Aerion doesn’t aim for discretion. Slumps a bit on the leather couch, crosses his legs, and toys with heavy glass in his hands as he watches.
Maybe the tall man at the bar’s got a lover at home. Maybe to touch him would be to die. He’s sin in a bottle. Aerion wants to pop it open. He just watches.
The man disappears when Aerion turns his attention to the waiter, wallet in hand.
_____
Aerion has learned where he fits in the food chain. He still reaches for things that should exceed his grasp. The scars he sees in the bathroom mirror the next morning don’t deter him from going to Aemon. His brother doesn’t ask questions.
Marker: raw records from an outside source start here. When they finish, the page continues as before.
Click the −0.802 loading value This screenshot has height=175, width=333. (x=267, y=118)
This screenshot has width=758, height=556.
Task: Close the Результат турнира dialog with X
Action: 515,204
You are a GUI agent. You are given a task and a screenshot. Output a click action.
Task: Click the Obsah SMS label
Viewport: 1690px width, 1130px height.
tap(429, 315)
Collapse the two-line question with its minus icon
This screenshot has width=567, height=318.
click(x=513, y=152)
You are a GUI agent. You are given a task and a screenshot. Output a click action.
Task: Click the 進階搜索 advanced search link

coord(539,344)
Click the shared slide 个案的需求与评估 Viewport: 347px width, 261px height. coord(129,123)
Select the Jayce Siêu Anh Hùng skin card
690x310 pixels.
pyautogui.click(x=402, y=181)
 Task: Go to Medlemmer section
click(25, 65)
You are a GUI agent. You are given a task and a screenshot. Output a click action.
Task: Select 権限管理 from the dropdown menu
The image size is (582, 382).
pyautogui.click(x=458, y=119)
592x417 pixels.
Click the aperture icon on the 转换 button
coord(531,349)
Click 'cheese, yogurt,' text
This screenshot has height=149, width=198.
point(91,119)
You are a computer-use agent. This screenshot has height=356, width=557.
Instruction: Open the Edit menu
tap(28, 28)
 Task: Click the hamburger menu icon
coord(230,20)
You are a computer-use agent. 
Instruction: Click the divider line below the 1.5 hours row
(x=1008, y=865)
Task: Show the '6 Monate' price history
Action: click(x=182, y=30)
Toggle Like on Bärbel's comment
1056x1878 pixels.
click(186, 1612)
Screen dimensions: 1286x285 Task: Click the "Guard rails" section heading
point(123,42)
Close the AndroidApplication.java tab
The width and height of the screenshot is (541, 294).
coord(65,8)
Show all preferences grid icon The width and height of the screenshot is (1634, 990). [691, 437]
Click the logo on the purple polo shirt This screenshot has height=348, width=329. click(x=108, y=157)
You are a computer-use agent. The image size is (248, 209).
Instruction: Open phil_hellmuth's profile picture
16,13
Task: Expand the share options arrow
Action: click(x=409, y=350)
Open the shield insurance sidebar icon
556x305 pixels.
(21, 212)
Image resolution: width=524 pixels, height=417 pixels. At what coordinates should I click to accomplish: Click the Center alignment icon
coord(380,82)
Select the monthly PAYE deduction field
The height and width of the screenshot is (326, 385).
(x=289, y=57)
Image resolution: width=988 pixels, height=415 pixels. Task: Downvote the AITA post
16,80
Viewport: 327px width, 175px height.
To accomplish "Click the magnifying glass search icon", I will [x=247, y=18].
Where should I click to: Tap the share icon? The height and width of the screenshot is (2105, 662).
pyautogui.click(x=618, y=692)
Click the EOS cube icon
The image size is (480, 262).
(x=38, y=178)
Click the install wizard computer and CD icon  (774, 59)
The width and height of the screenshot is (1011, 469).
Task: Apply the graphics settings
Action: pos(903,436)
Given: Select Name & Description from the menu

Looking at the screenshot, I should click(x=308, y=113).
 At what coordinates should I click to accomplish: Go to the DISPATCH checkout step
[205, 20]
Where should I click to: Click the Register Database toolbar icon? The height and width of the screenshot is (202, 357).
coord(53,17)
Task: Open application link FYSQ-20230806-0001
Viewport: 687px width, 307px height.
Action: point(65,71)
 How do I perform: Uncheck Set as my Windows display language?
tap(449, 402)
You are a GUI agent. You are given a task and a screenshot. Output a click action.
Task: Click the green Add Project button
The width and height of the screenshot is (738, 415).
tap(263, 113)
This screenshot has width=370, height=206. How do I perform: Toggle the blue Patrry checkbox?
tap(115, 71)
In twenty-four hours, Aerion’s got the name and address of the tall stranger that occupies every single one of his thoughts.
He says the name out loud, alone, sitting cross-legged on his bed, semi-automatic pistol abandoned amongst the white sheets.
"Duncan."
He imagines him naked in his arms, later, when the water of the bath is too hot and his cock weighs heavy on his white stomach. He imagines doing things to him so wild he wouldn’t know how to say them. He imagines that giant, head thrown back, eyes half-shut in pleasure, and comes in his fist with a whine.
_____
He doesn’t find the time. Works and works and works like the devil’s on his heels and the cold will strangle him if he doesn’t move faster. He owes it to his family. He owes it to Maekar and Baelor. To Aemon and Aegon and Daeron. To- all of them.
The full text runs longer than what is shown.